As I’ve been reading recently in Eric Beinhocker’s ‘The Origin of Wealth’ the economy, in the evolutionary complexity-based view, is a system of millions of interacting, boundedly-rational agents; who are constantly learning and adapting their behaviour. This produces an economy that is dynamic and has ‘emergent’ properties which are more than the sum of its constituent parts. Its behaviour is non-linear, meaning that small changes can have huge effects (think the financial crisis or mobile money transfer cascading across the Kenyan economy) All this makes it mighty hard to predict or plan, beyond human intelligence in fact. Alain Lewis, for example, shows that the perfect rationality required to process all the information in the economy is beyond a ‘Turing Machine,’ an imaginary, all-purpose, all-powerful computer. ‘Causal’ thinking for entrepreneurship here takes a big hit.

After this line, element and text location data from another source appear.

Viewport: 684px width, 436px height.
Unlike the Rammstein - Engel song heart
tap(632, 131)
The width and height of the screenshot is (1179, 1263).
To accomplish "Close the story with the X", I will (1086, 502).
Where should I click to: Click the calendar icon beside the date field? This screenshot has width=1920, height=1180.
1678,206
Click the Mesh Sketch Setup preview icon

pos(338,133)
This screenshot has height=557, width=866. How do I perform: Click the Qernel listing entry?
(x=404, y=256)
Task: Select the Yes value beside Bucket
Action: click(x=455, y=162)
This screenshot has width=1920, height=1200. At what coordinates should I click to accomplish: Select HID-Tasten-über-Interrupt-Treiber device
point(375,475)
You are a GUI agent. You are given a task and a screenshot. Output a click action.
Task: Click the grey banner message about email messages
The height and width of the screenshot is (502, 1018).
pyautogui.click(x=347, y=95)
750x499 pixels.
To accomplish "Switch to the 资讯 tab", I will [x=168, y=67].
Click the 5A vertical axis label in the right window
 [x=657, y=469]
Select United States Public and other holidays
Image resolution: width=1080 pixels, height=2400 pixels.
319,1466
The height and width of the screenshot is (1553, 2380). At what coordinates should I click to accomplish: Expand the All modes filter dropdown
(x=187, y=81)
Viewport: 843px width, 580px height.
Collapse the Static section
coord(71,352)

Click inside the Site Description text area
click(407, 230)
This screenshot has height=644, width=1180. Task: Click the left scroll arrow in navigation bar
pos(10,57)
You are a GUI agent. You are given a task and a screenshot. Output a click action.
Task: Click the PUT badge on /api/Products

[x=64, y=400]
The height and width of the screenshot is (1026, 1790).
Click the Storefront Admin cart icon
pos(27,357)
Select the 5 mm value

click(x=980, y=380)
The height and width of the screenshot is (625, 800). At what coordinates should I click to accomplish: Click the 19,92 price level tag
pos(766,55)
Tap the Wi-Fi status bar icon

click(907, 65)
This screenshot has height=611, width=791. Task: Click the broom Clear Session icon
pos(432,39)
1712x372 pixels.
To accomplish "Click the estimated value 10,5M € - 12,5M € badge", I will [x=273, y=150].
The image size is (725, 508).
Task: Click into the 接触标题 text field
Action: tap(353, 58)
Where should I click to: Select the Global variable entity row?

“Evolution is cleverer than you” says Orgel’s Second Law. And in the economy, wealth is created not by individual human rationality but by the operation of a simple evolutionary algorithm that differentiates, selects and amplifies successful models for conducting business, with the market as its ‘weapon of choice’. Essentially this algorithm ensures that those ’fit’ models best suited to the environment survive and therefore proliferate, whilst the unsuited die out.

Evolution basically says I will try lots of things and see what works and do more of what works and less of what doesn’t. The effectiveness of ‘effectual’ thinking makes total sense in light of the above. A customer-oriented approach – which takes the burden of selecting successful and innovative ideas from individual human brains and places it with ‘customers’ (Balloon Kenya’s terminology) - aggregated into ‘the market’ (evolutionary economics-speak) is a formula for success.

For Eric Beinhocker, complexity economics pioneer and author of 'The Origin of Wealth', “Wealth is knowledge and its origin is evolution”. For Eric Ries, Balloon Kenya pin-up and author of the ‘The Lean Startup,’ “Value in a startup is….validated learning about how to build a sustainable business”.

West and Central London just locked together.